Dynamic factor models are another set of important reduced form multivariate models that they can be used to extract a common component from multifarious data. The general form of the model available here is the so-called static form of the dynamic factor model and can be written

\[\begin{split}y_t & = \Lambda f_t + B x_t + u_t \\ f_t & = A_1 f_{t-1} + \dots + A_p f_{t-p} + \eta_t \\ u_t & = C_1 u_{t-1} + \dots + C_1 f_{t-q} + \varepsilon_t\end{split}\]

where \(y_t\) is the endogenous data, \(f_t\) are the unobserved factors which follow a vector autoregression, and \(x_t\) are optional exogenous regressors. \(\eta_t\) and \(\varepsilon_t\) are white noise error terms, and \(u_t\) allows the possibility of autoregressive (or vector autoregressive) errors. In order to identify the factors, \(Var(\eta_t) = I\).

The following code extracts a single factor that follows an AR(2) process. The error term is not assumes to be autoregressive, so in this case \(u_t = \varepsilon_t\). By default the model assumes the elements of \(\varepsilon_t\) are not cross-sectionally correlated, but that can be relaxed. Fig. 19 plots the responses of the endogenous variables to an impulse in the unobserved factor.

model = dp.ssm.DynamicFactor(rbc_data, k_factors=1, factor_order=2)
results = model.fit()
print(results.coefficients_of_determination) # [ 0.967   0.558   0.594 ]

# Because the estimated factor turned out to be inversely related to the
# three variables, we want to consider the negative of the impulse
dfm_irfs = -results.impulse_responses(15, impulse=0, orthogonalized=True)
../../_images/fig_6-dfm-irf.png

Fig. 19 Impulse response functions derived from a dynamic factor model.

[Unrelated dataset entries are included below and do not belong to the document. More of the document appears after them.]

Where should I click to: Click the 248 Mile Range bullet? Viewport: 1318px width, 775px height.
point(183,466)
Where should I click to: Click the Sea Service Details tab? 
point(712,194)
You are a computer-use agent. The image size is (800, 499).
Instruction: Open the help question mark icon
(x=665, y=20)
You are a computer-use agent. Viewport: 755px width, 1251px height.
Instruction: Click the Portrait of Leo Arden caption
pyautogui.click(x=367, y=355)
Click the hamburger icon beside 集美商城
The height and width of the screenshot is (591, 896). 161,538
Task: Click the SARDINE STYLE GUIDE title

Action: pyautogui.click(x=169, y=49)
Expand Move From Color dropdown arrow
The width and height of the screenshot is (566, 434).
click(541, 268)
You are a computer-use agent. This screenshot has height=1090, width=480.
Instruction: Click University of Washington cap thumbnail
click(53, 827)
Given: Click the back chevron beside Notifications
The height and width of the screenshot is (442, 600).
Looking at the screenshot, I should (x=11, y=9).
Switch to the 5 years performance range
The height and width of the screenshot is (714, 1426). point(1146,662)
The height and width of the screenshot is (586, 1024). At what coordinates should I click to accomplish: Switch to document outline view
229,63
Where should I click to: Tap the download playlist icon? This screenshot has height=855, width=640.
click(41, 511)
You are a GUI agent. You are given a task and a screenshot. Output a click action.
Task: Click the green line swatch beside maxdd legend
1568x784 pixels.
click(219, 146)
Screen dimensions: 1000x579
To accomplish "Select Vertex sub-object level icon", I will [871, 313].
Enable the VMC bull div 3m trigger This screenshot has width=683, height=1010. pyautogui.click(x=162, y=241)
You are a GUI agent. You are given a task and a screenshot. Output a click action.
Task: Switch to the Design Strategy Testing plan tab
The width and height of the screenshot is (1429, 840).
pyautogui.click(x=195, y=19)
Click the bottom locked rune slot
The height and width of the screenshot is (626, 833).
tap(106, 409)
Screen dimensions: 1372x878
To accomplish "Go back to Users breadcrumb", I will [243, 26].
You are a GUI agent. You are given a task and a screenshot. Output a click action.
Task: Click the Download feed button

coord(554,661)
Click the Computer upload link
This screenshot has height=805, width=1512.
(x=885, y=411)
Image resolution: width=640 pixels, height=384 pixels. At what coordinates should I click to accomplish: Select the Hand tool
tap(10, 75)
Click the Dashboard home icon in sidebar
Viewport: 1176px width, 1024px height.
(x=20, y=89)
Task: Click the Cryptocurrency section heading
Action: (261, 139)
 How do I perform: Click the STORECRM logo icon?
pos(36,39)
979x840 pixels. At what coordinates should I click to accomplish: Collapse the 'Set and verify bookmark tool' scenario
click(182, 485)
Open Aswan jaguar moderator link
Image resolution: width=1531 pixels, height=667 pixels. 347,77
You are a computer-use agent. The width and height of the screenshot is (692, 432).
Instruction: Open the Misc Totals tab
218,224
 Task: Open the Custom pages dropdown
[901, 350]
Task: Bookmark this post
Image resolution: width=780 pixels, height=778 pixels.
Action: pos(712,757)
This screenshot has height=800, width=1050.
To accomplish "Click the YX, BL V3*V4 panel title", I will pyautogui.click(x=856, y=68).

It is often difficult to directly interpret either the filtered estimates of the unobserved factors or the estimated coefficients of the \(\Lambda\) matrix (called the matrix of factor loadings) due to identification issues related to the factors. For example, notice that \(\Lambda f_t = (-\Lambda) (-f_t)\) so that reversing the signs of the factors and loadings results in an identical model. However, it is often informative (see for example [14]) to examine the extent to which each unobserved factor explains each endogenous variable. This can be explored using the \(R^2\) value from the regression of each endogenous variable on each estimated factor and a constant. These values are available in the results attribute coefficients_of_determination. For the model estimated above, it is clear that the estimated factor largely tracks output.